After Wong Kar-Wai’s My Blueberry Nights (starring Jude Law and Norah Jones) opened the 60th festival yesterday, David Fincher’s Zodiac screened for an international delegation of journalists early this morning at the Grand Theatre Lumiere. Zodiac, which already got its release in the US, is about the namesake serial killer who terrorized San Francisco’s Bay Area in the 70s only to disappear into anonymity; as the film progresses the gruesome murders become less significant than the growing divide and ensuing skirmishes over jurisdiction between the main law enforcement players. Jake Gyllenhaal, Mark Ruffalo, Robert Downey, Jr., and Chloe Sevigny as Gyllenhaal’s love interest star in it.

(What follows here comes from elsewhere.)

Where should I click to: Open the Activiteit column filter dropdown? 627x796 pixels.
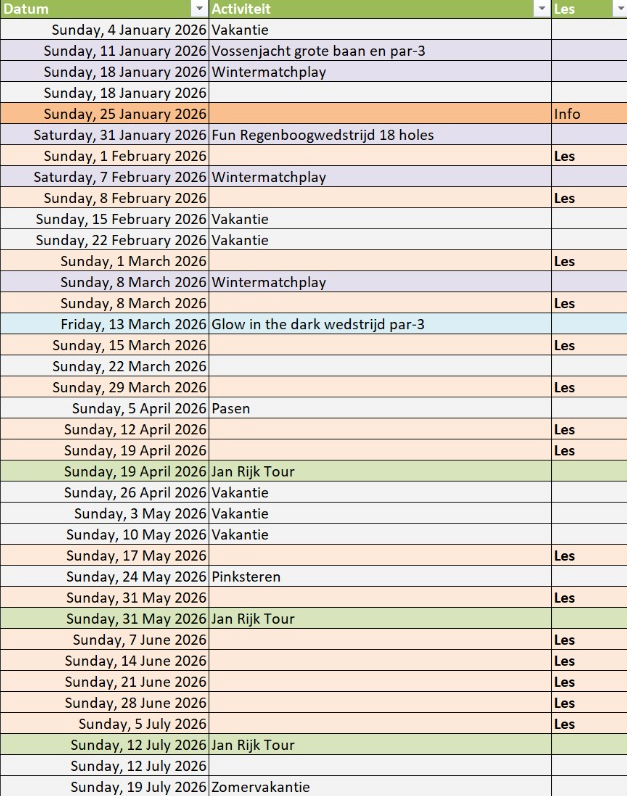pyautogui.click(x=539, y=9)
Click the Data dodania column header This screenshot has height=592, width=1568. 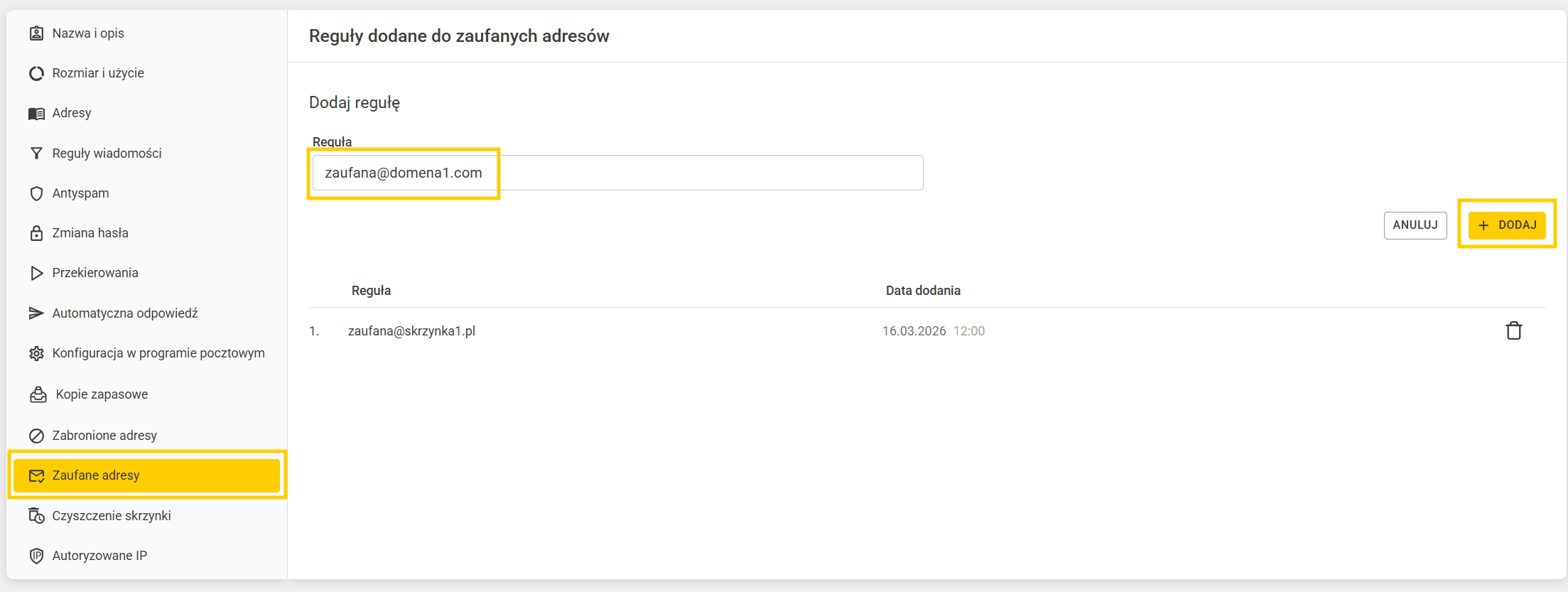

Later this morning Hou Hsiao Hsien’s Voyage of the Red Balloon, a story about a red balloon following a young boy in the streets of Paris, screened in the Debussy theatre. The original Red Ballon was shot by Albert Lamorisse in 1956 and won the prestigious Palme D’or that year. Hou Hsiao Hsien’s version is just under two hours in length and stars Juliette Binoche in the role of a awfully busy single mother by the name of Juliette. Juliette (what a strange name for her) lumbers from one crisis to the next, teaching classes, running a puppetry studio and evicting a tenant for non-payment of rent. Juliette is prone to outbursts, but then really, who wouldn’t blow over? Juliette hired a baby-sitter by the name of Song, an enigmatic film student from Beijing whose ambition is to shoot a film about a young being followed by a red balloon.

It is difficult to say between she and the boy who is more captivated by the red balloon; while only the boy seems to see it, Song is inspired to do a movie about it. As these films go (ie, arthouse movies with little commercial value), however, the questions it raises are more interesting than the answers.